I stayed at the excellent Camping La Vallée des Vignes in neighbouring Concourson-sur-Layon and pedalled the three miles to Doué-la-Fontaine. The ride took me past quiet vineyards and along lanes through woodlands, spotting a hen harrier, turtle doves and a golden oriole along the way.

The first stone sight I encountered was tucked away below the roadside. Whereas at Montsoreau the troglodytes dug sideways into the vertical cliffs, here the houses were dug below ground, in and around pits. Most of them now appear to be used for storage.

In what were the grounds of a long-gone château in Doué is a most charming English-style rose garden (this was a free-to-enter municipal garden and not Les Chemins de la Rose gardens, also in Doué). Unfortunately, I was visiting about three weeks too late for the best show. If you like roses, Doué-la-Fontaine is the place to be!

While wandering around the gardens I kept hearing an almost unearthly and deep booming noise, which I couldn’t identify. But more about that in a moment …

Interestingly, the stone of Doué-la-Fontaine was quarried for sarcophagi. Between the sixth and ninth centuries, thousands of stone coffins were cut and shaped from the underlying rock as it was thought that it would preserve the bodies for longer. Clearly it was a thriving business.

A zoo (the Bioparc) has been created within the canyons and quarries carved out of the bedrock. Irrespective of one’s views about zoos, this is a remarkable place in which to see, appreciate and admire creatures otherwise usually only seen in TV documentaries. The canyons in which giraffe, rhino and antelope roam are striking, as are the amphitheatres for vultures and snow leopards. It felt a bit like being in Jurassic Park.

As I cycled back to Concourson late that afternoon, passing more troglodyte houses, I kept hearing that loud, strange, echoing call that I’d heard when in the rose garden. I now knew them for what they were: the calls of the apes and gibbons from the zoo. As I rode across the vineyards, the animal noises really made it feel quite eerie.

I headed northeast to the banks of what is probably France’s most well-known river, the Seine. Camping L’Île des Trois Rois is right on the river and, behind it, is the ruined Château Gaillard high above the chalk cliff on its lofty perch.

Image of Chateau Gaillard

These chalk cliffs provide a dramatic backdrop to the attractive town of Les Andelys. Le Petit Andely is a five-minute walk along the riverbank from the campsite.

Les Andelys has attractive medieval houses and its ancient wharves are now used by the enormous river cruisers. A little further along the Seine are some glorious mock-Tudor villas. Some are slightly set back, whilst others are thatched. It could almost be Henley-on-Thames.

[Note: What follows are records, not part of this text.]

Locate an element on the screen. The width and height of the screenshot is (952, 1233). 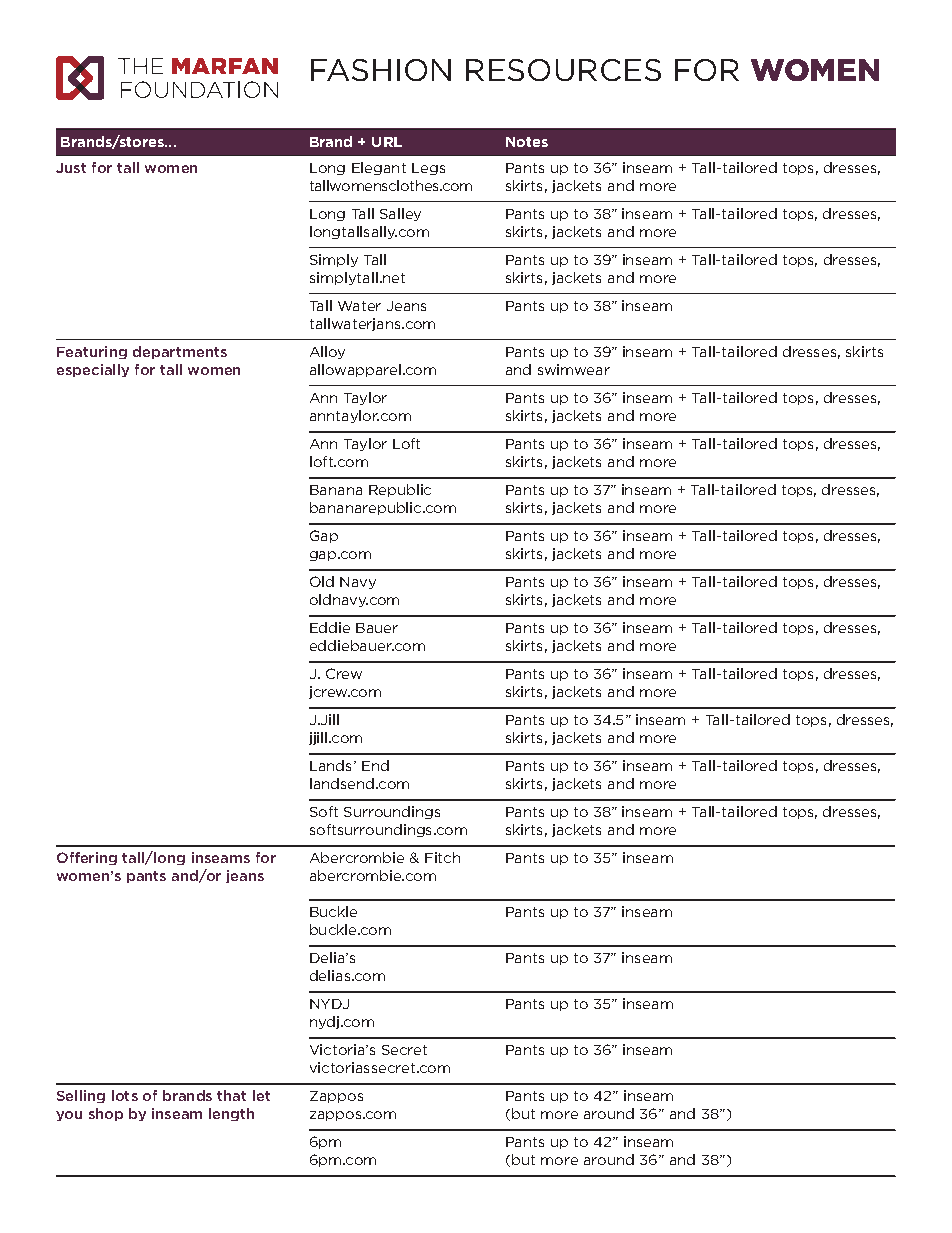
FASHION is located at coordinates (381, 70).
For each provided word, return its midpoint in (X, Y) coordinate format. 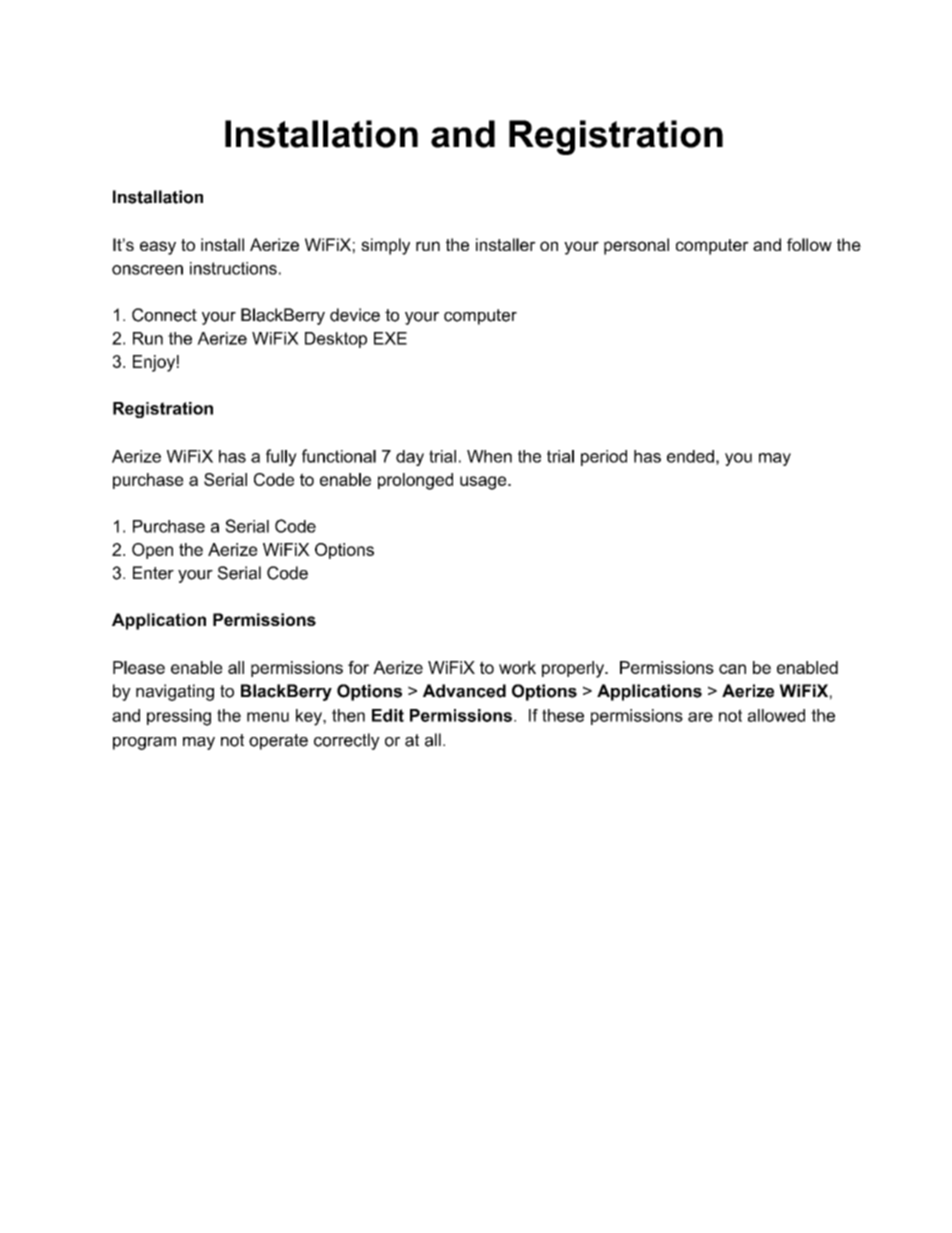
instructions (233, 268)
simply (385, 246)
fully (281, 457)
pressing (179, 717)
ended (690, 456)
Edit (388, 715)
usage (484, 483)
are (700, 717)
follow (809, 244)
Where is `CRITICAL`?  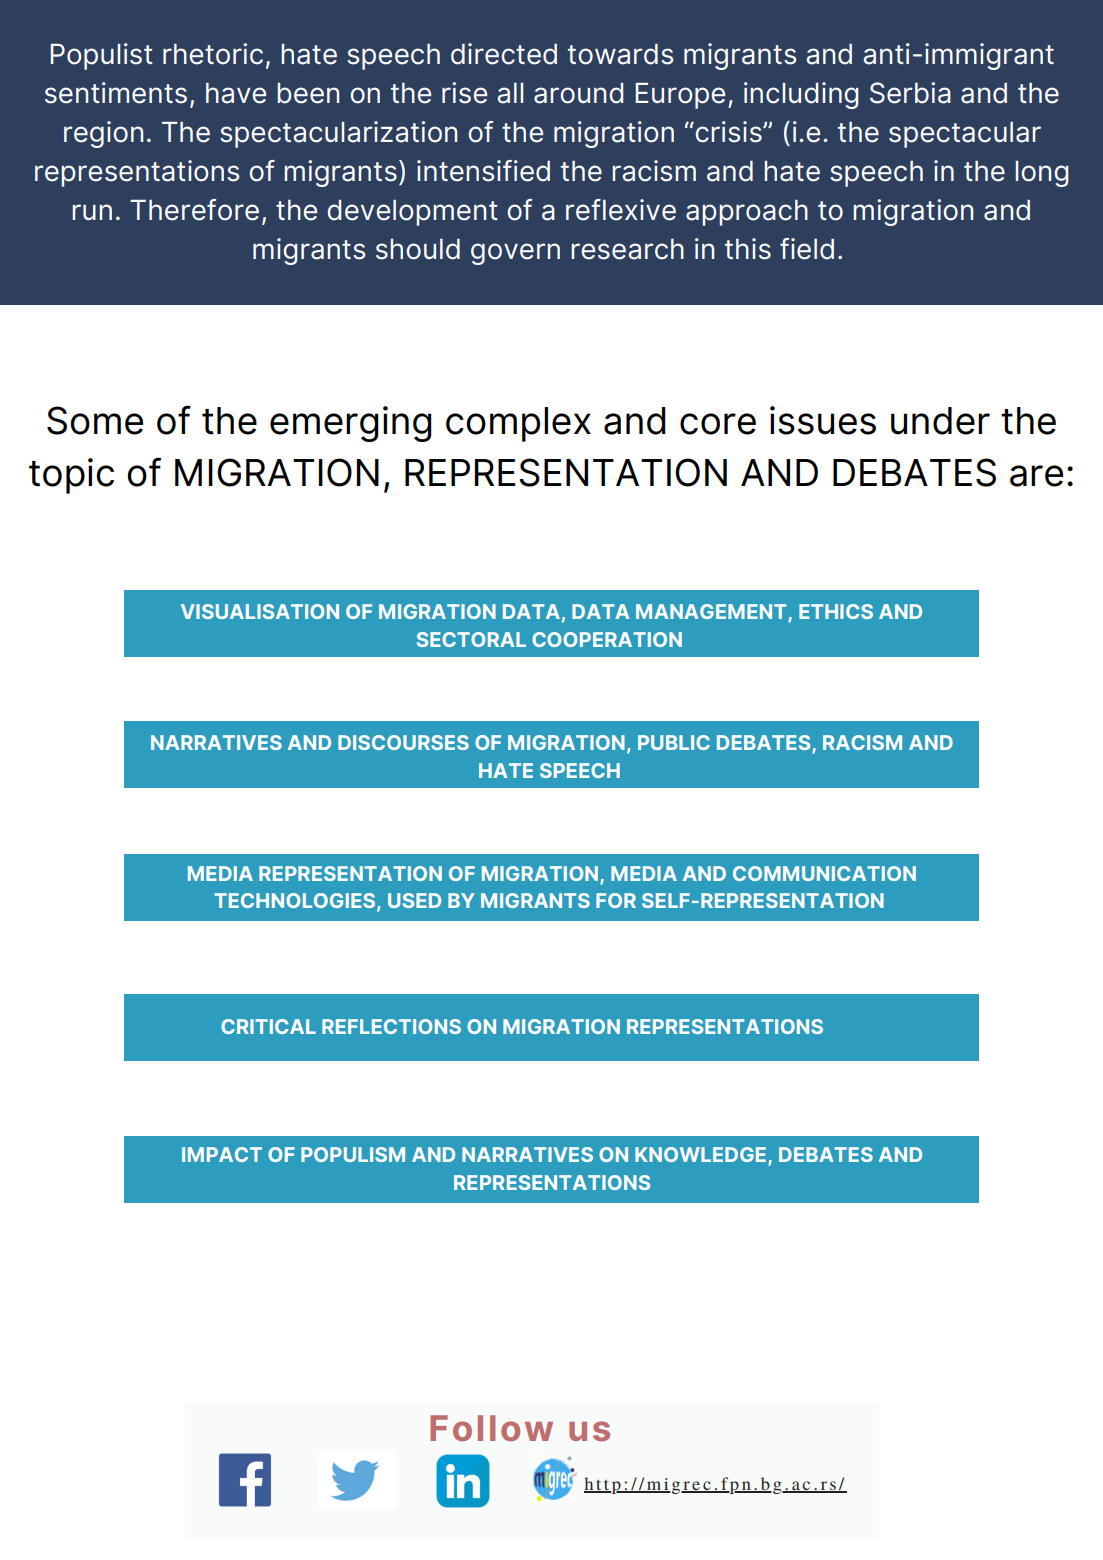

I learnt that Château Gaillard was built to guard the Rouen/Paris route by Richard the Lionheart whom I’d come across earlier in the trip at Fontevraud. Legends about the Château Gaillard tell of unfaithful duchesses being murdered and now returning to haunt the battlements.

TE Lawrence (Lawrence of Arabia) apparently visited here while a student to research medieval castle architecture for his degree. I am sure that he, too, enjoyed the views of the Seine’s meandering course laid out below the castle.

I followed a pleasant route along the Seine and up into the hills behind Camping la Vallée des Vignes with the aid of a walking route from the tourist information office in Les Andelys. The route took me past an old laverie deep in the woods where clothes were washed and to a couple of mares high in the hills. These mares were ponds dug out of the rock into which water naturally flowed and were created around 600 years ago as water reserves for cattle to use during times of drought. Now they are havens for dragonflies, newts and frogs.

Perhaps the still waters of those mares that I came across, almost by chance and right at the end of my trip, sum up the theme of my journey – that of water and stone working in harmony.